_Prompt_. Each line from the one holding "Screen dimensions: 1425x853" to the last line below must be written out exactly, with no other output.

_Input data_.
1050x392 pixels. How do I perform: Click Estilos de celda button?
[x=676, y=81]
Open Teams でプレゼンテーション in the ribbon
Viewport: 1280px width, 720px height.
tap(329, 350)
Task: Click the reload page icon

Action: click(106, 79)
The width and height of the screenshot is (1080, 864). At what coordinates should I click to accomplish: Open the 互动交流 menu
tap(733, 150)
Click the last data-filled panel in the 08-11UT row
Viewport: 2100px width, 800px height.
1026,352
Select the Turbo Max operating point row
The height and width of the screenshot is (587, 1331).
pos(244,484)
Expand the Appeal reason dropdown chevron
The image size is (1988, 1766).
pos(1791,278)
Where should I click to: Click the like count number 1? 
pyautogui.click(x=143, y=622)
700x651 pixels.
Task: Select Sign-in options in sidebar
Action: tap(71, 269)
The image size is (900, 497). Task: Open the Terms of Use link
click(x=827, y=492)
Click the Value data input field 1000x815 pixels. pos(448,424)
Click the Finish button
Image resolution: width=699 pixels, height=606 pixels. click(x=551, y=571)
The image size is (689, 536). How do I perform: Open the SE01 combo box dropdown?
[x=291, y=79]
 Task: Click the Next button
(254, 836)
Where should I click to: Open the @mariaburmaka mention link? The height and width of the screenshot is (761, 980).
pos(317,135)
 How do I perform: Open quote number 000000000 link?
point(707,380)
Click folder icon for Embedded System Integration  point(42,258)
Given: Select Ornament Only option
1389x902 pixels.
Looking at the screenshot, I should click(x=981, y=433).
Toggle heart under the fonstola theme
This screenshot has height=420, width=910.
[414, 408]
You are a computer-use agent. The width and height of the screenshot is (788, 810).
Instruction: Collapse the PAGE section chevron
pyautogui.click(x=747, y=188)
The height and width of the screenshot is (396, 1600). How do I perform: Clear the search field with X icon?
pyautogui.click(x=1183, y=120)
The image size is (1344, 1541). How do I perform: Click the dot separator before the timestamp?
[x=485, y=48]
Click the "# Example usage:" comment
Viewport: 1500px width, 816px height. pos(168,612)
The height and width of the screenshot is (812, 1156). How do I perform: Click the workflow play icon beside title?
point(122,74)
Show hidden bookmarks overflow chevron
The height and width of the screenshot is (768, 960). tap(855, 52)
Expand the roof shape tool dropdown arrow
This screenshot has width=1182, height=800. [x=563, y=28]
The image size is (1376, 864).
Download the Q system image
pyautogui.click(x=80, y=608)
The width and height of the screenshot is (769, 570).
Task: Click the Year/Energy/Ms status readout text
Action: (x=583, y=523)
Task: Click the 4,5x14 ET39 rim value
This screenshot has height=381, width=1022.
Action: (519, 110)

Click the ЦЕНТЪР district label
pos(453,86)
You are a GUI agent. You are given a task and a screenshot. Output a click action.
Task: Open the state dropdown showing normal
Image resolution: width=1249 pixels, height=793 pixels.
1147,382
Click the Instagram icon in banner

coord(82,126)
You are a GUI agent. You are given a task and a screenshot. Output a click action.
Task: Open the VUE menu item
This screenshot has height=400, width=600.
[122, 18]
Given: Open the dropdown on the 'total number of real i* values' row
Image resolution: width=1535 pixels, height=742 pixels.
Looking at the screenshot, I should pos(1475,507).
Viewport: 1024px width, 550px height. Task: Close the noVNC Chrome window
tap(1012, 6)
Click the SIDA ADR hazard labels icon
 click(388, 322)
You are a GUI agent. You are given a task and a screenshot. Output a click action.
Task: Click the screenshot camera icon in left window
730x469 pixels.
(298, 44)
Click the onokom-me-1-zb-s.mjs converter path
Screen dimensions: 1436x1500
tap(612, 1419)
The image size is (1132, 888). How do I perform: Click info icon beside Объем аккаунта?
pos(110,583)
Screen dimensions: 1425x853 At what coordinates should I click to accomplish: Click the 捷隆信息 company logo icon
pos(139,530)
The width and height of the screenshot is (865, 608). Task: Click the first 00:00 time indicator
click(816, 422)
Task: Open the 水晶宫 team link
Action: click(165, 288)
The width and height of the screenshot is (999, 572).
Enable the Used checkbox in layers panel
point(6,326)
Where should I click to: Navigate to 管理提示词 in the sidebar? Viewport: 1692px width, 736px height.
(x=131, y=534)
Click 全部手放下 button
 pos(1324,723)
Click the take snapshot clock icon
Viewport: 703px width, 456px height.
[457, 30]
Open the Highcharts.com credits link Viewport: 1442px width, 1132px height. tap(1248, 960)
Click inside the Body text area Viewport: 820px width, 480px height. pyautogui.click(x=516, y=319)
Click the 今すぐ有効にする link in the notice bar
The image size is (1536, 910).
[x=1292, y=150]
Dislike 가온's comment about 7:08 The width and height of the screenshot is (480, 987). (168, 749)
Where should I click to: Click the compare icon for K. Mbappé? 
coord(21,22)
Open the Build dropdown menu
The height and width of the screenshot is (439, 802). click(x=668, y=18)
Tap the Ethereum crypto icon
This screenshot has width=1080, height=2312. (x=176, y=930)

_Result below_.
Screen dimensions: 1425x853 At what coordinates should I click to accomplish: Click the 捷隆信息 company logo icon
pos(139,530)
The width and height of the screenshot is (865, 608). Task: Click the first 00:00 time indicator
click(816, 422)
Task: Open the 水晶宫 team link
Action: click(165, 288)
The width and height of the screenshot is (999, 572).
Enable the Used checkbox in layers panel
point(6,326)
Where should I click to: Navigate to 管理提示词 in the sidebar? Viewport: 1692px width, 736px height.
(x=131, y=534)
Click 全部手放下 button
 pos(1324,723)
Click the take snapshot clock icon
Viewport: 703px width, 456px height.
[457, 30]
Open the Highcharts.com credits link Viewport: 1442px width, 1132px height. tap(1248, 960)
Click inside the Body text area Viewport: 820px width, 480px height. pyautogui.click(x=516, y=319)
Click the 今すぐ有効にする link in the notice bar
The image size is (1536, 910).
[x=1292, y=150]
Dislike 가온's comment about 7:08 The width and height of the screenshot is (480, 987). (168, 749)
Where should I click to: Click the compare icon for K. Mbappé? 
coord(21,22)
Open the Build dropdown menu
The height and width of the screenshot is (439, 802). click(x=668, y=18)
Tap the Ethereum crypto icon
This screenshot has width=1080, height=2312. (x=176, y=930)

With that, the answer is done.